In Software Project Management, Risk is Everything

Posted by Keith McMillan

September 15, 2008 | Leave a Comment

We got into an interesting conversation at work the other day regarding the role of risk in an agile project. Perhaps I have an extremely broad definition of risk, but I believe that risk is a primary, and perhaps the most important, thing to consider when running such a project.

Risk can take on a number of facets.  PMI defines both negative and positive risks, which I think is a bit wierd myself, but I think most things I do during a project can be related back to addressing a risk. Let’s take a look at some activities, and how they relate to risks.


This is perhaps an obviously risk-related activity, but I thought I’d pitch a softball for the first one.  Testing is designed to address the risk of building software that produces incorrect results, or otherwise doesn’t work.  Performance testing addressess the risk that we make software that takes too long to work.  Testing helps us reduce this risk.

Software Architecture and Design

Software architecture and design are the activities of thinking about the problem you’re trying to solve, and creating structures that can be used to represent the problem, and it’s solution in software.  If we don’t do software architecture, some high-level thinking about how we can structure a solution to meet the main demands of the software, then we run the very real risk of producing software that is expensive to build, because of extensive refactoring, or that is expensive to fix, extend, and otherwise maintain.

Prioritizing Requirements

Prioritizing our requirements addresses the risk that we build functionality that isn’t as beneficial as other functions we could have built instead.  It also addresses the risk that we may be viewed as producing less value, and our project may be cancelled as a result for showing poor results.

Continuous Integration

Continuous Integration is the practice of regularly reconciling your code with the rest of the team.  Good CI environments automatically build the software product when code is checked in, run regression tests, and notify the team if something breaks.  CI addresses the risk that we build on unstable foundations because we didn’t detect an inconsistency as soon as we could.  It also addresses another risk: if it’s been an appreciable amount of time since we checked in a change, and we are notified that something we did was broken, we need to remember what we did, and then figure out how to fix it.  If we’re notified right away, then it’s much easier to remember what you just did to the source code.

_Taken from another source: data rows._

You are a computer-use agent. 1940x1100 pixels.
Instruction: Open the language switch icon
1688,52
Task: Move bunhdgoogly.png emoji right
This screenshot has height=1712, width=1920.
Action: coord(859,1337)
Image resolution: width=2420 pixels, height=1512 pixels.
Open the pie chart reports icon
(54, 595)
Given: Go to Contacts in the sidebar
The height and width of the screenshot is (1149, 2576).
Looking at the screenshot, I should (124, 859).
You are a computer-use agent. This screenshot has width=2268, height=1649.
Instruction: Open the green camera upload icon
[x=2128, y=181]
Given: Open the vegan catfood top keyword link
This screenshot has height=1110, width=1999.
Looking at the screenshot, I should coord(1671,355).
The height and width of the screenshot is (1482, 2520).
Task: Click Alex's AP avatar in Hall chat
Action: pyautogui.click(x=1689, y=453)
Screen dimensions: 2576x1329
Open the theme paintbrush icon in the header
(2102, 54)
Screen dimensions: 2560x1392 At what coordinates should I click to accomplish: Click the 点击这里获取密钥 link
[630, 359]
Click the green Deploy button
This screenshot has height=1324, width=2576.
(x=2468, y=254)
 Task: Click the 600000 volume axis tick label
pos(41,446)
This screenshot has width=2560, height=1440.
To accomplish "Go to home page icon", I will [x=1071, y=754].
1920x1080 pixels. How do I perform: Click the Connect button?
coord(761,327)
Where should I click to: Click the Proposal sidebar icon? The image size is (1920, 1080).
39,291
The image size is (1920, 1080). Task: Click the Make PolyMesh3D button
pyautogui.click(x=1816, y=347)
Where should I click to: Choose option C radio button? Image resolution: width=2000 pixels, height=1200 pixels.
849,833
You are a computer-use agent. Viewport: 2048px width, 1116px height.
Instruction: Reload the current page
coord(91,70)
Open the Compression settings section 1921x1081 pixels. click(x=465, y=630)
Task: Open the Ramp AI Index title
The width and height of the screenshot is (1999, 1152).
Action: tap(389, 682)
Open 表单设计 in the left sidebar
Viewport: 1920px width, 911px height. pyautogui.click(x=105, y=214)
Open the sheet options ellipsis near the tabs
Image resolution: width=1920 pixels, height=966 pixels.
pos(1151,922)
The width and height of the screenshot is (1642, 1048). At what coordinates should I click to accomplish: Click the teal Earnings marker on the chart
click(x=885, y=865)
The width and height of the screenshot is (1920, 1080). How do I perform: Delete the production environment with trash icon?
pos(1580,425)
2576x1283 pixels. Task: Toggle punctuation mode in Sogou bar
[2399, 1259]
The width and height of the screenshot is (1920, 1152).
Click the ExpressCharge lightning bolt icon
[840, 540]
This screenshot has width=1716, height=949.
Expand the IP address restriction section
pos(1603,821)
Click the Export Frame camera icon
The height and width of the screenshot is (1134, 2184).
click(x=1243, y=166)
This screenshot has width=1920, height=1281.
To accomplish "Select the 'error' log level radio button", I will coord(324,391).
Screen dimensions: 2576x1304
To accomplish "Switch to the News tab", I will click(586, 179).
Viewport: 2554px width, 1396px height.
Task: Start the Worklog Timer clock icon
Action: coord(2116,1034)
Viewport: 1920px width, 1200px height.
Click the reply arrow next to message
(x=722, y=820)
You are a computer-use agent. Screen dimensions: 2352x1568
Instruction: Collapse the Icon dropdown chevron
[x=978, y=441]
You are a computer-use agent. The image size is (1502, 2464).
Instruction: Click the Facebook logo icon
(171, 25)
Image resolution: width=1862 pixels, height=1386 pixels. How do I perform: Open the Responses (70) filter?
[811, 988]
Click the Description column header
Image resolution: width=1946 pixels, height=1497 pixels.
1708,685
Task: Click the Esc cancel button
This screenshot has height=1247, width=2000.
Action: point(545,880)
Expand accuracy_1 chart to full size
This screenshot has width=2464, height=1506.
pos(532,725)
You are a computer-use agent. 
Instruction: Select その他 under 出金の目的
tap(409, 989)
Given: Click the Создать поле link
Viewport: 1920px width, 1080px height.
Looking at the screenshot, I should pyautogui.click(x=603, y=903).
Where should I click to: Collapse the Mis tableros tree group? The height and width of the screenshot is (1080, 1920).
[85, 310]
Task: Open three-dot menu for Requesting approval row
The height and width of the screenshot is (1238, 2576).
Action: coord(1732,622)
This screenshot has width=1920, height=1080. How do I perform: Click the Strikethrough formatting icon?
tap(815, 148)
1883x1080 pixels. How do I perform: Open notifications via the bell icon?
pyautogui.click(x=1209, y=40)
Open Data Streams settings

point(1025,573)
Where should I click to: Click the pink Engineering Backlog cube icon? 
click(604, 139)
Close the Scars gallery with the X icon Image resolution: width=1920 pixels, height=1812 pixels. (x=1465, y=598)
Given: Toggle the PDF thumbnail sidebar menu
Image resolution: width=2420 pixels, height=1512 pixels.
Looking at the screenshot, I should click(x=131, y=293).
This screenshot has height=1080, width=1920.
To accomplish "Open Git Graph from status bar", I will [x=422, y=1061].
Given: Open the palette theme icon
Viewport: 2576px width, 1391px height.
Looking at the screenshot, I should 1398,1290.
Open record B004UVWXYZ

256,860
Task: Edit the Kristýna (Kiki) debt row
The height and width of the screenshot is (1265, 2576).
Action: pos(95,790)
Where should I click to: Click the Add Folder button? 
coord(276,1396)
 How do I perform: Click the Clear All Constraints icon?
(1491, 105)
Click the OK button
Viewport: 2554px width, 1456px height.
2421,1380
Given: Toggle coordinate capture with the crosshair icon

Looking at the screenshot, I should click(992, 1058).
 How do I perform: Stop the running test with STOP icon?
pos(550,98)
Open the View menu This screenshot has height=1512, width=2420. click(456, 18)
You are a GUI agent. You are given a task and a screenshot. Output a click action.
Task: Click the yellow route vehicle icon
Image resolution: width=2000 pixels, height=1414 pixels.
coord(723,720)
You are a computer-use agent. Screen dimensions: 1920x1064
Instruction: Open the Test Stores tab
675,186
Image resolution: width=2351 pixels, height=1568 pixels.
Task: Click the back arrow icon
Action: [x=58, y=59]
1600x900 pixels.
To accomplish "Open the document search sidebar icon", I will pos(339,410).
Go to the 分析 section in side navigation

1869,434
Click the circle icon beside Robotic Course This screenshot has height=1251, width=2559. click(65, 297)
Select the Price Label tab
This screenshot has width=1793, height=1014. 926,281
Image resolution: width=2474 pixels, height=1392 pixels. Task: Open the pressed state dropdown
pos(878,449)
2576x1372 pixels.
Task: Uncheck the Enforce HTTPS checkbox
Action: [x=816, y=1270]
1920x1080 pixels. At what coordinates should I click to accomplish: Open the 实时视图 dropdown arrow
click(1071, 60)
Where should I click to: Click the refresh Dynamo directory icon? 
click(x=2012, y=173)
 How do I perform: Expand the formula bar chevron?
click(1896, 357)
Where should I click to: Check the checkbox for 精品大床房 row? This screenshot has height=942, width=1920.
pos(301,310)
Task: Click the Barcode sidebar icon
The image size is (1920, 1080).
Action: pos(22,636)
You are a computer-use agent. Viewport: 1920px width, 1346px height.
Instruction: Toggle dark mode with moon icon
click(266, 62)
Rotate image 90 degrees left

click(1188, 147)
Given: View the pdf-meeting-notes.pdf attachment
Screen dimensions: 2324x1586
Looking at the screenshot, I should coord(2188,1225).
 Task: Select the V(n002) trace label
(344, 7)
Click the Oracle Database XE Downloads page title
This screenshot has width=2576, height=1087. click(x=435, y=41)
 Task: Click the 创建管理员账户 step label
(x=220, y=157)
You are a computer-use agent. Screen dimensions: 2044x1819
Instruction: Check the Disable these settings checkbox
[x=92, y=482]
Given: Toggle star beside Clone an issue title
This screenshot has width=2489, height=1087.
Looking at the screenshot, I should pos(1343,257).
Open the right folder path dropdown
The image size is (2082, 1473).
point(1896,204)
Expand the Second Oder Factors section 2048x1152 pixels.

Documentation is the project’s way of communicating information to people who are separated from the team in either time or space (or both). We may document high-level design in order to communicate it to those who come after us, or requirements to provide a good basis for an outsourced development effort.

Mistaking Form for Function

The subject of documentation raises a good point. Agile projects favor face-to-face collaboration over documentation because it’s a more effective form of communication.  Sometimes, however, we need documents.  We get into trouble when we forget why we’re writing documents (to reduce a particular risk), and think our goal is the document itself.  If we’re not reducing a risk by documenting, we shouldn’t be documenting.

This really applies to all risk reduction activities, and it’s really why the software industry sometimes seems like it’s such a mess.  If we forget the goal is to have working software that produces value for the business, then everything else is just a step along the way.  When we put work into creating a deliverable such as documentation, design or test plans, we should be sure that we’re really reducing a risk, and that the cost of reducing the risk is less than the cost of leaving it alone.

I’ve had people take issue with my belief that risk is such a key activity in software project management.  Because of my broad definition of risk, everything from creating software with less than maximum return on investment, to producing software that’s expensive to maintain, to building broken software, I can rephrase most project activities in terms of what I percieve of as risk.